● TASK DETAILS
Filter the records, keeping every line that has the string "dropdown".

● DATA PROVIDED
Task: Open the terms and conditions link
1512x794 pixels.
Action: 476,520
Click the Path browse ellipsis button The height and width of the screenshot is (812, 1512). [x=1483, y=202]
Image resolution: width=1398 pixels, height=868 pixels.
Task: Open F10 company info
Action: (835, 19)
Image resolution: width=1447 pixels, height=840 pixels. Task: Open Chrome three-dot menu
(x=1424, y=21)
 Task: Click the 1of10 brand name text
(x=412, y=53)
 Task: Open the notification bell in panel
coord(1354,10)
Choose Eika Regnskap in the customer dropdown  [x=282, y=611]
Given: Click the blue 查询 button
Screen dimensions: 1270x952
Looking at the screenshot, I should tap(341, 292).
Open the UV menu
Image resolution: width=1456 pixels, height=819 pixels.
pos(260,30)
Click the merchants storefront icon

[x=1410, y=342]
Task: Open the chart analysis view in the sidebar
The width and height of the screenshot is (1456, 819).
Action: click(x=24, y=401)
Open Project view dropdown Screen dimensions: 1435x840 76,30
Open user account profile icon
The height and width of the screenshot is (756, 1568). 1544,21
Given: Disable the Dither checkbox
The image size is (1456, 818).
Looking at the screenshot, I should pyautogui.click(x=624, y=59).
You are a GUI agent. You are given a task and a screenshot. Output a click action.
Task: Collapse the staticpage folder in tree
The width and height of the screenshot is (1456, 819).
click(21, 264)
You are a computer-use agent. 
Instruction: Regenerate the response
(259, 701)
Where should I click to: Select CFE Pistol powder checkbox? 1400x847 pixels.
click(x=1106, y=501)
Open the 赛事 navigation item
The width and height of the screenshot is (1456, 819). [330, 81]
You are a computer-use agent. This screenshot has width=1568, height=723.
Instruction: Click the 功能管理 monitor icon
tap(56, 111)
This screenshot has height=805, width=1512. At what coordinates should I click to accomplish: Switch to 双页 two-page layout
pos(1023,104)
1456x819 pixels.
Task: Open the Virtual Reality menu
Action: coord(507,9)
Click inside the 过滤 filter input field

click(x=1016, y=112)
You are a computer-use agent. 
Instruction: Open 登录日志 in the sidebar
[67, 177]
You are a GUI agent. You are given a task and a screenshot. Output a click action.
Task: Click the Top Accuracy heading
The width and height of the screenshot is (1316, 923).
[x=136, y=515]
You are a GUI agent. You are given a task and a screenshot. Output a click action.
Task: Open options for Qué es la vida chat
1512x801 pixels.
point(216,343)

● OUTPUT OF THE TASK
Choose Eika Regnskap in the customer dropdown  [x=282, y=611]
Open Project view dropdown Screen dimensions: 1435x840 76,30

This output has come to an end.